Handle full observability
leobix opened this issue · 8 comments
Hi Lucas!
If we use the FullyObsWrapper
on a Minigrid environment then the format of observation_space will go from Dict(image:Box(7, 7, 3))
to Box(19, 19, 3)
. (19 is an example)
In utils/format.py
the get_preprocessor
function first tries if re.match("MiniGrid-.*", env_id)
and assumes that every MiniGrid environment will be partially observable and won't be able to handle a fully observable minigrid environment.
We could just change the order of the if ... and elif ... to make it work, but I am not sure this would be optimal, this is why I prefer opening an issue.
Thanks :)
Hi Leobix,
The code is not assuming any size at all. It takes the size given by the Gym MiniGrid environment observation_space
.
I think the issue is rather coming from the Gym MiniGrid environment where the observation space is always the same, whether the environment is partially or fully observable.
The observation_space
is not the same when using the FullyObsWrapper
, it's a box instead of a dict, and usually larger than (7,7,3). The issue is that the preprocessor checks that the environment name starts with MiniGrid-
to decide what it does with the observation. It should probably check that the observation space is a dict instead.
Okay, I see, sorry for my misunderstanding. But this means that the FullyObsWrapper
observation space doesn't contain any instruction?
Indeed, with the FullyObsWrapper
you don't have the instruction nor the mission anymore in the observation, just the observation tensor.
@leobix If you have some code working, could you write it here? Are you sure it is sufficient to exchange the if and elif?
Edit: Yes it is sufficient. I will commit soon.
@leobix I have committed. Can you tell me if you still have the issue?
I get this error now:
maximecb@T740p:~/Desktop/rl-starter-files$ python3 -m scripts.train --algo ppo --env MiniGrid-Empty-8x8-v0 --model DoorKey --save-interval 10 --frames 8000000
/home/maximecb/Desktop/rl-starter-files/scripts/train.py --algo ppo --env MiniGrid-Empty-8x8-v0 --model DoorKey --save-interval 10 --frames 8000000
Namespace(algo='ppo', batch_size=256, clip_eps=0.2, discount=0.99, entropy_coef=0.01, env='MiniGrid-Empty-8x8-v0', epochs=4, frames=8000000, frames_per_proc=None, gae_lambda=0.95, log_interval=1, lr=0.0007, max_grad_norm=0.5, mem=False, model='DoorKey', optim_alpha=0.99, optim_eps=1e-05, procs=16, recurrence=1, save_interval=10, seed=1, tb=False, text=False, value_loss_coef=0.5)

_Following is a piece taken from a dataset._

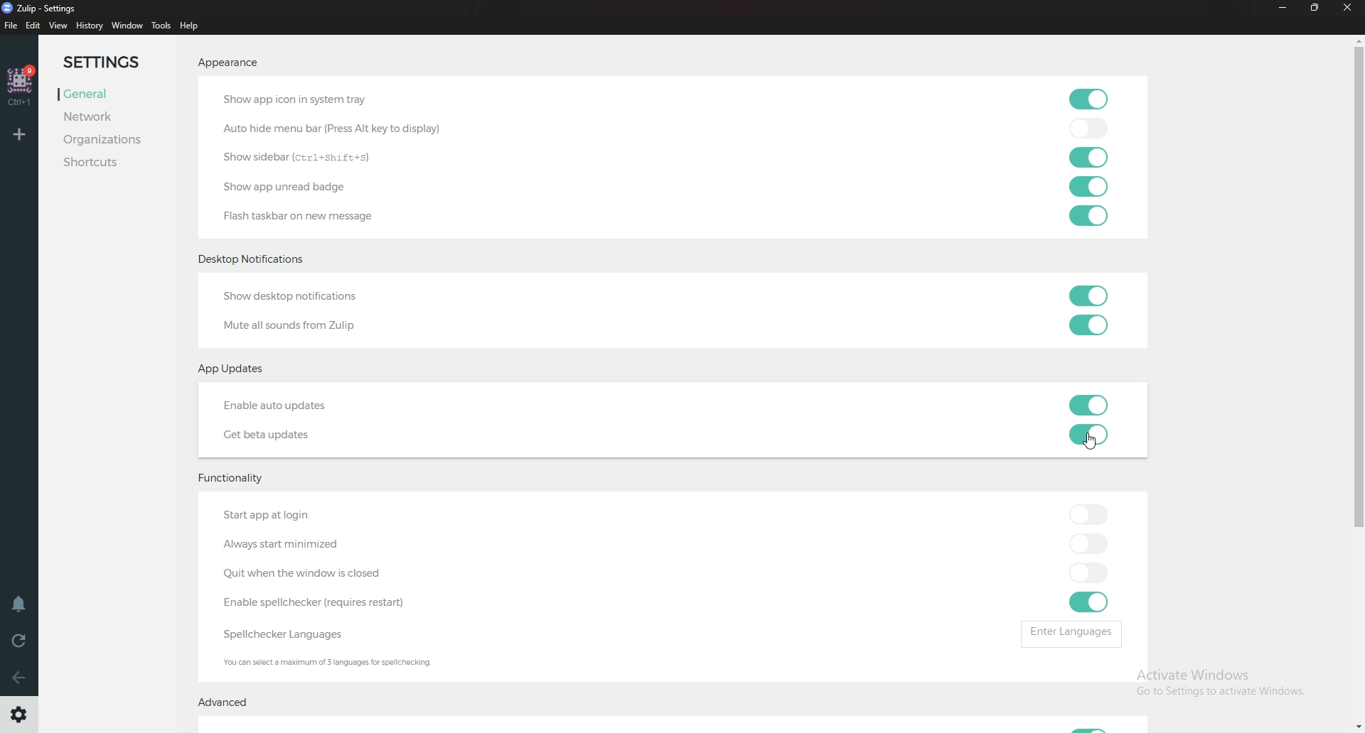 This screenshot has height=733, width=1365. Describe the element at coordinates (1356, 41) in the screenshot. I see `scroll up` at that location.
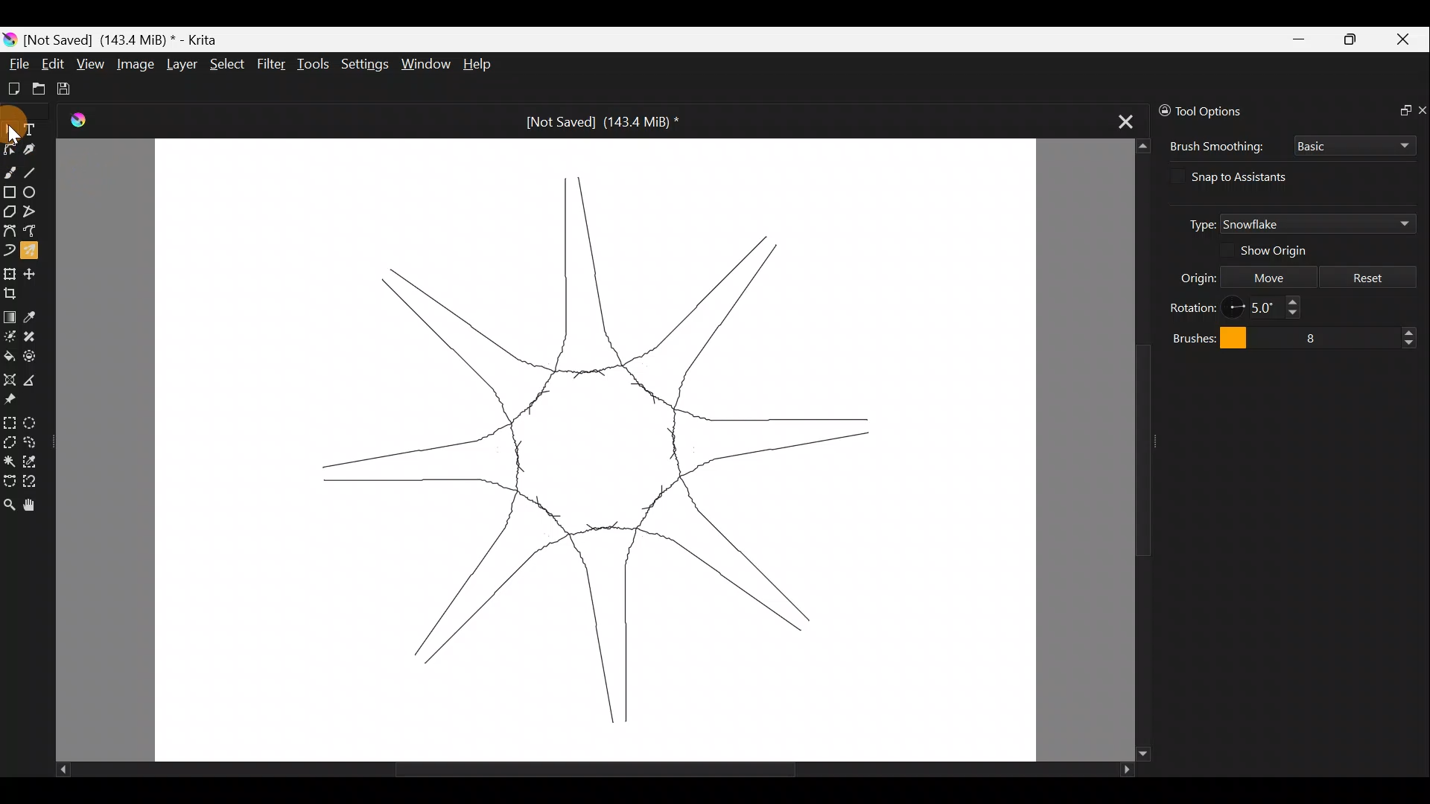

Traceback (most recent call last):
File "/usr/lib/python3.6/runpy.py", line 193, in _run_module_as_main
"__main__", mod_spec)
File "/usr/lib/python3.6/runpy.py", line 85, in _run_code
exec(code, run_globals)
File "/home/maximecb/Desktop/rl-starter-files/scripts/train.py", line 105, in <module>
obs_space, preprocess_obss = utils.get_obss_preprocessor(args.env, envs[0].observation_space, model_dir)
File "/home/maximecb/Desktop/rl-starter-files/utils/format.py", line 12, in get_obss_preprocessor
print(obs_space.spaces.keys())
AttributeError: 'Box' object has no attribute 'spaces'
@lcswillems to try the FullyObsWrapper, you only need to add two lines to scripts/train.py
:
from gym_minigrid.wrappers import FullyObsWrapper
# Add after gym.make(...)
env = FullyObsWrapper(env)
Then you can test with:
python3 -m scripts.train --algo ppo --env MiniGrid-Empty-8x8-v0 --model DoorKey --save-interval 10 --frames 8000000
Thank you Maxime!
It is fixed now.